As much as I could praise DaniLeigh, Teyana Taylor was the absolute sensation of the show. Honestly, her performance was so enthralling that the crowd must’ve been too entranced to remember how to move. And it’s probably due to the fact that visually, Teyana and her crew were absolutely stunning. With a variety of outfits which left little to the imagination, their style was something you’d glimpse out of the flashiest fashion magazine. Aided by the perfect unity in which they moved across the stage, every moment was breathtaking from start to finish. Even the improvised moments of the set managed to set jaws on the floor, as Teyana (literally) seduced a female audience member, vogued with possibly the most fabulous man alive, and sang to her child.

And that’s not even mentioning how the music was! Reinforced with multiple musicians, each were merely pawns in Teyana’s seduction of the audience. Songs such as “WTP” pulsed with same heart-pounding energy as the digital recording, whereas slower songs such as “Gonna Love Me” and “Issues/Hold On” maintained their melodic intimacy. Meanwhile “Rose in Harlem” closed the set with one of the best closers I’ve ever seen, as the previous performers gathered once more on stage amidst a flurry of lights, bodies, and noise in what was nearly an overwhelming experience.

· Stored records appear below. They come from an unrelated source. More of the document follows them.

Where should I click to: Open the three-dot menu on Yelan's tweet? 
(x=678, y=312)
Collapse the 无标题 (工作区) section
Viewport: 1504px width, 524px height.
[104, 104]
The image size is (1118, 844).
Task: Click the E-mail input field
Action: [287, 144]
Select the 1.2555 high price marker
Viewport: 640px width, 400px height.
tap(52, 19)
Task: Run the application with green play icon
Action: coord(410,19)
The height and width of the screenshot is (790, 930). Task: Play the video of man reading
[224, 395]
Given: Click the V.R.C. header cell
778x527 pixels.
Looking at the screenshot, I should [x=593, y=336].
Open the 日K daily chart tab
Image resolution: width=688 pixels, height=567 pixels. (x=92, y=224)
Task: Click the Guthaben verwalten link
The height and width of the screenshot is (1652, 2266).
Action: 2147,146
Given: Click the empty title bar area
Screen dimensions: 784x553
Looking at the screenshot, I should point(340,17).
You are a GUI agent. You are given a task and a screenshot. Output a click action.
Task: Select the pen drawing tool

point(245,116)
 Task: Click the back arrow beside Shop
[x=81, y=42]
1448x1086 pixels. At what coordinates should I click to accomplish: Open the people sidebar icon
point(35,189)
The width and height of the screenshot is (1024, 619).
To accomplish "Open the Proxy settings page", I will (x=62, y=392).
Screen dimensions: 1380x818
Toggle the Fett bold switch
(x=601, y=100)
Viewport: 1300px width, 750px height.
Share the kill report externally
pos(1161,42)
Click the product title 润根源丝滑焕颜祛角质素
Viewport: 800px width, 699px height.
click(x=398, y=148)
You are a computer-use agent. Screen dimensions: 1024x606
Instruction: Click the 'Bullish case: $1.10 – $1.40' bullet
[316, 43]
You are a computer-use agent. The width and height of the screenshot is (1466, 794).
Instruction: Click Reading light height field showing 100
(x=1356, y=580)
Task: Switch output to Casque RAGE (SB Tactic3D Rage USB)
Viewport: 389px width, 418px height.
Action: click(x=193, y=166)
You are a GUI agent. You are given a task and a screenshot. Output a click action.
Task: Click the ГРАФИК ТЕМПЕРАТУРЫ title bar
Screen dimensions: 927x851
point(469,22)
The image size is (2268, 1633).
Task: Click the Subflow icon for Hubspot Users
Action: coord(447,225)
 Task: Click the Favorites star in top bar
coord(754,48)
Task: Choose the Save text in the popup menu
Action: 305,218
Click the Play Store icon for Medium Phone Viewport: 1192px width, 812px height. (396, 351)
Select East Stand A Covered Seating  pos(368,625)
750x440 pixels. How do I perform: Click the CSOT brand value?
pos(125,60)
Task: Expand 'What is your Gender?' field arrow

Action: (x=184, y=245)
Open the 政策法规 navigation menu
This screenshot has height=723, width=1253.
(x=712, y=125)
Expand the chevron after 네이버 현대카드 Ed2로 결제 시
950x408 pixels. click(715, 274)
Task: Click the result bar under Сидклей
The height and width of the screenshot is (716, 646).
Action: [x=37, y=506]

If this is what future performances from these artists can look like, then people better keep them on their radar, if they’re not already there. They exhibited, for lack of better words, a true visual feast for the senses!

HalfNoise at the Echo

Alternative rock project HalfNoise is an ambient effort fronted by current Paramore drummer, Zac Farro. After quitting the band in 2010, Farro took a different musical route than his former bandmates. Instead of the guitar driven melodies and head banging tunes, the HalfNoise sound is mellow, vibrant and synth filled. I had the pleasure of attending their LA show on March 12 at the historic concert venue, The Echo. The show was groovy, high energy and, to be completely honest, unexpected.

Albacore Club opened up the show with their gimmicky, sea-oriented music. Adorned in sailing hats and boat captain attire, the band played a variety of songs pertaining to shrimps and swabbing the poop deck. I am still not sure whether or not it was meant to be ironic. Nevertheless, I enjoyed the music. Afterwards, The Gloomies took the stage with tracks like “Fire Escape” and “If We Were Older.” This San Diego-based group heavily submerges itself into the atmospheric beach-y rock outfit: washed out guitars, tri-chord synth effects and reverb drenched vocals. These acts successfully warmed up the crowd for the band we were all waiting for.

HalfNoise put on an awesome show. They opened up strong with “Sudden Feeling,” a track that takes influence from Tame Impala and the likes. The distinct bass lines coupled with Joe Mullen’s drumming made the performance vibrant and undeniably groovy. Standout performances include “Leaving,” “Scooby’s in the Back” and “French Class” because of the band’s high energy that kept the crowd movin’ and groovin’. Throughout the rest of the night, the group never missed a beat and continued to spread good vibes all around. It was definitely one of the most carefree and happy shows I’ve ever been to.

Not only was the crowd feeling the music, the band was too. It’s amazing to see bands love the sounds and experiences they create live. During the concert, Farro admitted, “sometimes I don’t like to play shows because we do it all the time, but when I see smiles on people’s faces, it reminds me why I love to play music.” And one could really see that. Armed with his trusty tambourine, Farro danced and grooved onstage alongside smiling bandmates and even invited family friends onstage for their encore. The show was genuine and is a reminder that artists are people too. To create unforgettable content, they must also love what they do and follow their own ambitions. Zac Farro and his project HalfNoise exemplifies this authenticity in a compromising music industry.

Check out their new single Flowerss and keep and eye out for their new EP, which will be released on May 4.